An iconic figure in Indonesian journalism, he founded the well-known daily in 1965. With the support of the local Catholic Church, he promoted social, ethnic and religious pluralism in the country. For Card Suharyo, he was a man of "good virtues" and his newspaper is the "people’s conscience”.
Jakarta (AsiaNews) – Jakob Oetama, founder of the Kompas daily newspaper, and an iconic figure in Indonesian journalism, died today at the age of 88.
Affectionately known by his initial J O, since journalists in his newspaper sign their pieces with their initials, Oetama was in poor health in the past few weeks. He will be buried tomorrow in the Kalibata Heroes' Cemetery in South Jakarta.

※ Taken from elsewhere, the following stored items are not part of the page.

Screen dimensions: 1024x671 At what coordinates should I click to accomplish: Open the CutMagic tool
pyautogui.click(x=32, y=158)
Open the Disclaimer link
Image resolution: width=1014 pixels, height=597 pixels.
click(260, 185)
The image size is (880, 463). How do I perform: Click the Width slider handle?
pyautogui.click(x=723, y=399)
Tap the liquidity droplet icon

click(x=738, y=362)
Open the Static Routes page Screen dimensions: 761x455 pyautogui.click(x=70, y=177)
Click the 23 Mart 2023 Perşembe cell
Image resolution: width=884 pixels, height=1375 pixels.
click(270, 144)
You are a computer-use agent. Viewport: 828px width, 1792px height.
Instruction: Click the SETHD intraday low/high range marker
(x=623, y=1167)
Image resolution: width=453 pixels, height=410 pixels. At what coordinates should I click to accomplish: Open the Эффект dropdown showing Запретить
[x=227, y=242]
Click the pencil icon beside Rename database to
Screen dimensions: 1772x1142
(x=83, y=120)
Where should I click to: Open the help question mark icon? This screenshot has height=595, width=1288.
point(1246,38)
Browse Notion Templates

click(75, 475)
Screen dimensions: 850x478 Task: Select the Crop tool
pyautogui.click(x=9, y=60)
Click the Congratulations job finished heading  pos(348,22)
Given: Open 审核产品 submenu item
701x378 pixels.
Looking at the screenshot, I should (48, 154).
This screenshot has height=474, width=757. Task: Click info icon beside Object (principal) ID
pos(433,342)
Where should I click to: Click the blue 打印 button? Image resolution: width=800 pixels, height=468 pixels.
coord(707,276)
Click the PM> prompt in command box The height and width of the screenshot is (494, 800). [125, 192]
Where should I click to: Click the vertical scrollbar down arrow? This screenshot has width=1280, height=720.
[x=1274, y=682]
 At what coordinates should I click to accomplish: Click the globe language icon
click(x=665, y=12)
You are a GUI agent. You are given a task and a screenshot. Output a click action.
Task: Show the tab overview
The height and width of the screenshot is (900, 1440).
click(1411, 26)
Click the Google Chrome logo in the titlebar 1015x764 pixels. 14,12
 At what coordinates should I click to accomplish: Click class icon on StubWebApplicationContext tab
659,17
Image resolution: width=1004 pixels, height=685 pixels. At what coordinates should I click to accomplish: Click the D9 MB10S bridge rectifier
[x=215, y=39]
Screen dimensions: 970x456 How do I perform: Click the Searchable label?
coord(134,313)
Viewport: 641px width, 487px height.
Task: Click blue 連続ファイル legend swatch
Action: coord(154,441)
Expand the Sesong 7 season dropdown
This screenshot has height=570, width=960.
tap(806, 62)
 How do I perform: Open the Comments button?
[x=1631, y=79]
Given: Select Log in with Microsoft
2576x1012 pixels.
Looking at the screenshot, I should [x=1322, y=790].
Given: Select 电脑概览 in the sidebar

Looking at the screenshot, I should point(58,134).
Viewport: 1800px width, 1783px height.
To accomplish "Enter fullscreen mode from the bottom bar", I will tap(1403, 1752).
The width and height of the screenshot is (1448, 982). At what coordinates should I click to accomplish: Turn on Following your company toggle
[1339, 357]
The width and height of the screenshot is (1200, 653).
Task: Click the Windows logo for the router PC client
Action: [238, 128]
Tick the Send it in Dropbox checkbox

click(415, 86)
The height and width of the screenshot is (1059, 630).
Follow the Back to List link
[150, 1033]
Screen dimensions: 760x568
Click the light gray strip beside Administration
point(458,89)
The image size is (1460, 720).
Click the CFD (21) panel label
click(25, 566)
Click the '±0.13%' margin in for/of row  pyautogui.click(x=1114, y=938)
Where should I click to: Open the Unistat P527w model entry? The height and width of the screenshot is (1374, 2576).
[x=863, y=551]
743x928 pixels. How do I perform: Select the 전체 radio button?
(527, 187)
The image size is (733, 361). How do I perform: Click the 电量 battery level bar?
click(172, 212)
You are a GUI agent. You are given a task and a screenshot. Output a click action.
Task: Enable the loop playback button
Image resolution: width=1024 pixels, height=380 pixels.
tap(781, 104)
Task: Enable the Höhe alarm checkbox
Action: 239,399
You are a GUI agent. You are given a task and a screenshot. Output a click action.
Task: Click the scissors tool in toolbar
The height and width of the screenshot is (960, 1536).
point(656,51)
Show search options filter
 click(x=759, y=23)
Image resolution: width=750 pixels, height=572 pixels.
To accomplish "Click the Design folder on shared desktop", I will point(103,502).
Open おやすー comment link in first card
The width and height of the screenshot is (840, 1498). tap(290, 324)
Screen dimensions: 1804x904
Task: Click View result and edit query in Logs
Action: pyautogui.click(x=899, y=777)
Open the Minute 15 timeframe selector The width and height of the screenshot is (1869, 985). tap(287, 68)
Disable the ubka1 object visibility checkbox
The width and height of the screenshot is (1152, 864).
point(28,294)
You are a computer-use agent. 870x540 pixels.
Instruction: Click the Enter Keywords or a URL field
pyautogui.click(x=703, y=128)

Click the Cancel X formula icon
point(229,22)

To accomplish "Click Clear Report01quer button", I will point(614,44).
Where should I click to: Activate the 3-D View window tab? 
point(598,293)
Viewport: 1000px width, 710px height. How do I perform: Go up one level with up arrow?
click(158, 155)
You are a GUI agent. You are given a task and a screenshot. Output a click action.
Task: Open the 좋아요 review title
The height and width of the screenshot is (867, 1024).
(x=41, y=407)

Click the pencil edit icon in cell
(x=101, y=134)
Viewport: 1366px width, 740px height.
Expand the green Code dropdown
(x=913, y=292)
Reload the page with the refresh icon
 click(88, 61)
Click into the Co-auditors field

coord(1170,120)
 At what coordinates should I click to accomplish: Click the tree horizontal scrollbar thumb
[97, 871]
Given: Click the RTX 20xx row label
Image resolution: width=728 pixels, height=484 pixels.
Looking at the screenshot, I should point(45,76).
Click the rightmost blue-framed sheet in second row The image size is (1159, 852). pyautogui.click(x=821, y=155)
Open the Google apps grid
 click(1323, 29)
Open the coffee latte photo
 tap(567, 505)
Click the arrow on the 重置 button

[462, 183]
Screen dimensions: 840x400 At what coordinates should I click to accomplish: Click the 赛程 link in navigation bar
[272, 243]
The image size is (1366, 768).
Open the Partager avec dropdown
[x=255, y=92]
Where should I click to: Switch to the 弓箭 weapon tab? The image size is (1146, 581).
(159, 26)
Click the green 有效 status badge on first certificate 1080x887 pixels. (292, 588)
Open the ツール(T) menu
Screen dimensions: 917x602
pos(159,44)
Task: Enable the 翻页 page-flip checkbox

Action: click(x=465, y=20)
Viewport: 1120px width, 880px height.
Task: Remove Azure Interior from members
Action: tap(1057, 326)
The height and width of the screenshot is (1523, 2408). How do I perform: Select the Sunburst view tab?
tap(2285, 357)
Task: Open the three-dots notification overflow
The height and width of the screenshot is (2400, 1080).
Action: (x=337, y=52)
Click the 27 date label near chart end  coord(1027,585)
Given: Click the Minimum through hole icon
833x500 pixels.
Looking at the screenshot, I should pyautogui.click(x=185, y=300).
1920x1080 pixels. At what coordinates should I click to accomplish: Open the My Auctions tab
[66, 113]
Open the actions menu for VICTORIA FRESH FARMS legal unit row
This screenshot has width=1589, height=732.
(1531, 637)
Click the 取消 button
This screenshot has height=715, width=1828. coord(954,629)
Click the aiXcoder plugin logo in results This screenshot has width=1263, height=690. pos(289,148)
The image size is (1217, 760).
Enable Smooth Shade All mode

With his partner Petrus Kanisius Ojong, an ethnic Han Chinese businessman, and thanks to the support of the then Plantation Minister Frans Seda, Oetama published the first issue of Kompas on 28 June 1965.
Over the years, Kompas has become Indonesia’s most important and influential newspaper. It was first suggested by General Ahmad Yani, commander of the Indonesian army at the time, who urged Minister Seda to find "good and Catholic" professional journalists to set up an independent and impartial newspaper.
The goal was to address the growing influence of the Indonesian Communist Party, linked to Sukarno, the country's first president. From the start, the paper received the support of the local Catholic Church, which also financed its activities.
Before publishing Kompas, Oetama was editor in chief of the Catholic weekly Penabur; together with Oyong, he also published the Intisari magazine.
Born in a village near the largest Buddhist temple in the world in Borobudur, Magelang Regency (Central Java), he attended a seminary in his youth.
After completing his studies at Mertoyudan Minor Seminary, he graduated from Gadjah Mada University in Yogyakarta, and taught high school for a while.
At the time of Kompas launch, Oetama managed to recruit the best journalists, picking them from various ethnic backgrounds to promote the country’s cultural, social and religious pluralism, without giving in to the interests of any one political group.
The publication owes its success to its editorial “neutrality”. Twice, in 1965 with Sukarno, and in 1978 with Suharto, the paper was unable to publish because its position was disliked by the authorities.
In an exclusive interview with AsiaNews, Card Ignatius Suharyo Hardjoatmodjo, Archbishop of Jakarta and president of the Catholic Bishops' Conference of Indonesia, remembers Oetama as a man of “good virtues, and he had many.”
His name, the cardinal explained, refers to a personal vocation to perfection, which is a fundamental character for reaching the fullness of the Christian faith. “Oetama pursued the same 'fullness' of a good Christians through journalism and his newspaper,” he added.
According to Jakarta’s archbishop, thanks to Oetama, Kompas has become the "people’s conscience," living up to its motto.